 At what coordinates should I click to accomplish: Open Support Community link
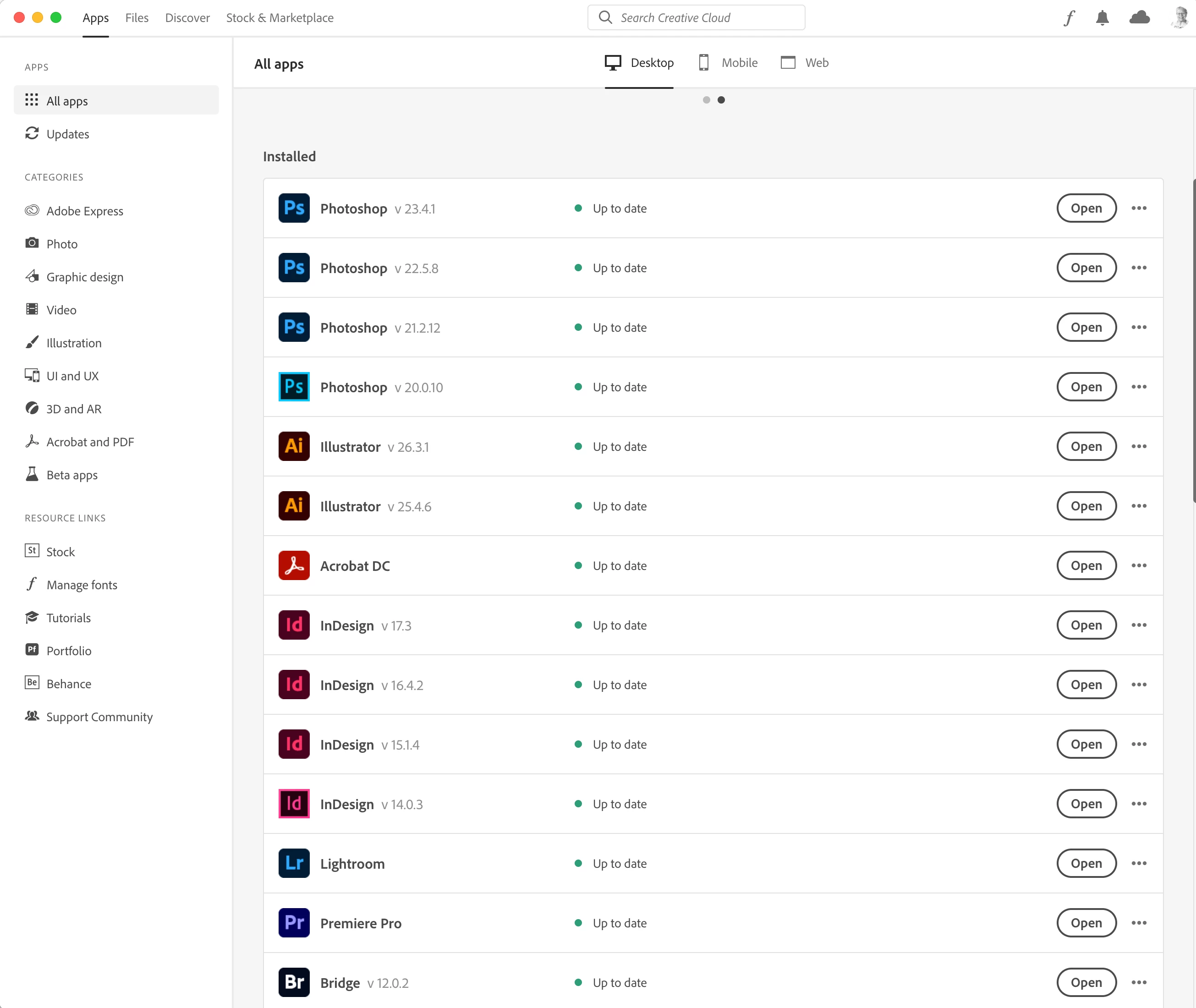point(99,717)
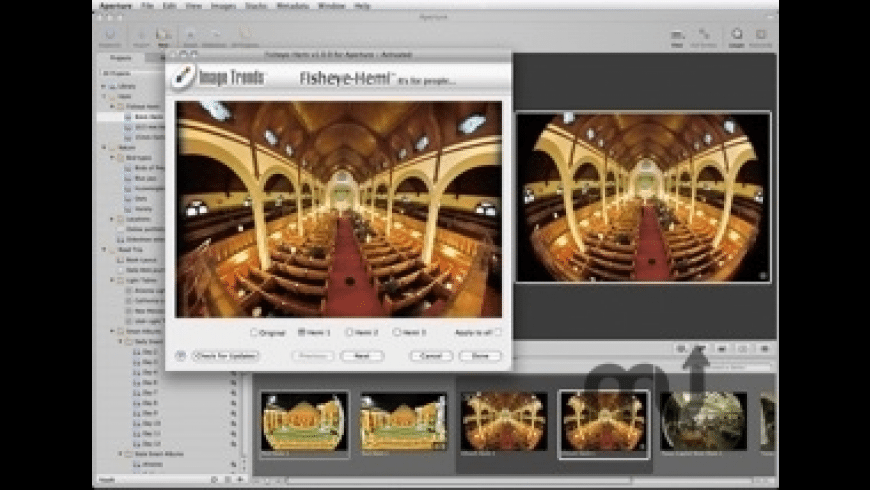Select the Hemi 2 radio option
Viewport: 870px width, 490px height.
click(x=349, y=332)
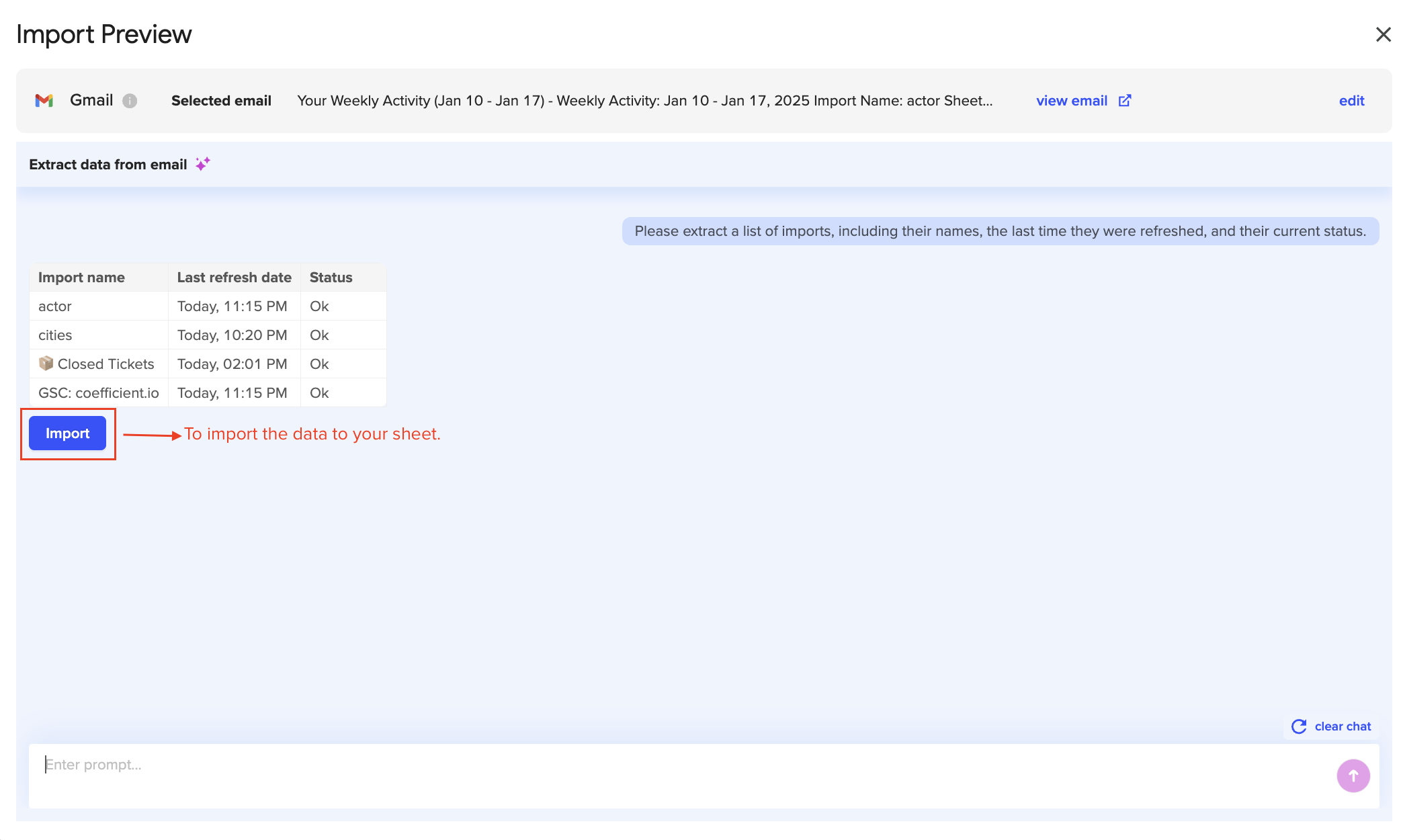Screen dimensions: 1403x840
Task: Click the blue Import button
Action: click(67, 433)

========================================================================

Convert every line of the rows above into a JSON list of strings, one string per line, skipping blank lines and leaving the pictures out.

# Solved problem:
[
  " At what coordinates should I click to accomplish: Open Support Community link",
  "point(99,717)",
  "Select the Hemi 2 radio option",
  "Viewport: 870px width, 490px height.",
  "click(x=349, y=332)",
  "Screen dimensions: 1403x840",
  "Task: Click the blue Import button",
  "Action: click(67, 433)"
]